§ **WHAT IS REQUIRED**: Can you extend the passage below on Facebook as an advertising platform, not the rows after it, by writing what comes after its final sentence?

#### PASSAGE PROVIDED ####

Facebook began as a social networking project for Ivy League students and has
become a phenomenon in marketing that has transformed digital advertising and
marketing. The social network has already surpassed 1 billion total users.
Today, the average American spends 6.75 hours on Facebook per month, more than
they spend on its closest competitors combined.
Samsung
managed to launch a successful three week marketing campaign on Facebook for
its Galaxy S III which generated an ROI of nearly 1200%. According to Carolyn
Everson, Vice President at Facebook’s Global Marketing Solutions, the $10
million campaign generated $129 million in sales. Samsung was able to use
Facebook to specifically target smartphone owners with their ads during the
three weeks that Apple was releasing the iPhone 5. Successful campaigns like
Samsung’s are made possible due to Facebook’s massive reach. According to
Everson, the social media giant reaches three times the Super Bowl audience every
day.
One
of the advantages of advertising on Facebook is that it allows you to target a
specific group or demographic with ease. Most Facebook users have filled out
their profile and this includes information that can reveal their age, gender,
location, languages, religion, or level of education. This information can be
used to reach your target market with your advertisements. Advertisers can also
use Facebook to target their ads towards users based on their searches or web browsing
history. This is made possible by Facebook’s advertising platforms, which allow
ads to be targeted based on many aspects of a person’s life such as the places
a person visits. This allows advertising to reach a more specific audience than
ever before.

#### RECORDS SUPPLIED ####

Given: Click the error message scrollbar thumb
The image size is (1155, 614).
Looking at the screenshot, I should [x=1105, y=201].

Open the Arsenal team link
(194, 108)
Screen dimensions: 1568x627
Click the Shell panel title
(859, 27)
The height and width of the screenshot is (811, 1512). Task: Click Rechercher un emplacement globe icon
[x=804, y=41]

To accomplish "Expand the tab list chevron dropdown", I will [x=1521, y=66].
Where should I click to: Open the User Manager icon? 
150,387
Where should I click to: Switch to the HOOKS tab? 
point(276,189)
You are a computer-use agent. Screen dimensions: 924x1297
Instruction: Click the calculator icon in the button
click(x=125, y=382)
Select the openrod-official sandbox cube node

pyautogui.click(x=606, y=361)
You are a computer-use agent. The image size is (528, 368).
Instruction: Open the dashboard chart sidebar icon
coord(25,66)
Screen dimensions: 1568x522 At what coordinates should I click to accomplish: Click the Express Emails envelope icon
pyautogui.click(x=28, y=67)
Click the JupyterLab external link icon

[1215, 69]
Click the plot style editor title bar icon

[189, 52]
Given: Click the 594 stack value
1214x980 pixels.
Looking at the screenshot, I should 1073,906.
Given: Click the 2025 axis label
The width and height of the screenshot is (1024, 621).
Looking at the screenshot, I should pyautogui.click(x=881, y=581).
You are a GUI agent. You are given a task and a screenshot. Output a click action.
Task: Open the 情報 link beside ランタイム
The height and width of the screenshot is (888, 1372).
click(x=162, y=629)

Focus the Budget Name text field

####

§ **RIGHT ANSWER**:
Bradley Horowitz, Vice
President of Social Products at Google, believes that Facebook has gotten the
concept of advertising all wrong and accused his competitor of being a “social
network of the past.” Horowitz feels that social media should be a space for
people to socialize. He says that it would be rude to interrupt a conversation
between two people to tell them to buy a sandwich from you.
“When you and I are
having a conversation, the least opportune thing you could do is have a guy with
a sandwich board run between us and try to sell me a sandwich. I’m trying to
connect with someone. I’m trying to communicate in that sacred space of social
connection. It doesn’t matter if I ‘like’ the sandwich. It doesn’t matter if
it’s personalized with my favorite mustard. That is the wrong moment to try to
dangle a sandwich in front of me.”
When
Business Insider asked about his plans for Google+, Horowitz explained that he
wants to create an integrated experience for users with Google+ as the
foundation. His plans are to create a social network that encompasses
everything you use on the internet, like in Google’s case, a search engine,
Google Chrome, G-Mail, YouTube, et cetera, with Google+ as the foundation that
links everything and personalizes the user’s internet experience. Horowitz
feels that this is how social networking should happen in the future.
He
also says that the way we look at advertising online must change. Rather than
fill a person’s newsfeed with advertisements for products they like, social
media must “fulfill a need that the user has when it’s useful to them.” In
other words, Horowitz believes that successful social media marketing must move
away from ads and focus on recommendations from friends during searches. If
someone decides to browse for a place to eat lunch and they were to see that a
friend of their recommends a restaurant, this would have a much more
significant impact on the person’s decision than a sandwich ad that popped up
in their newsfeed. Google is already working on this concept. As far as public
knowledge is concerned, Facebook is not working on any such thing.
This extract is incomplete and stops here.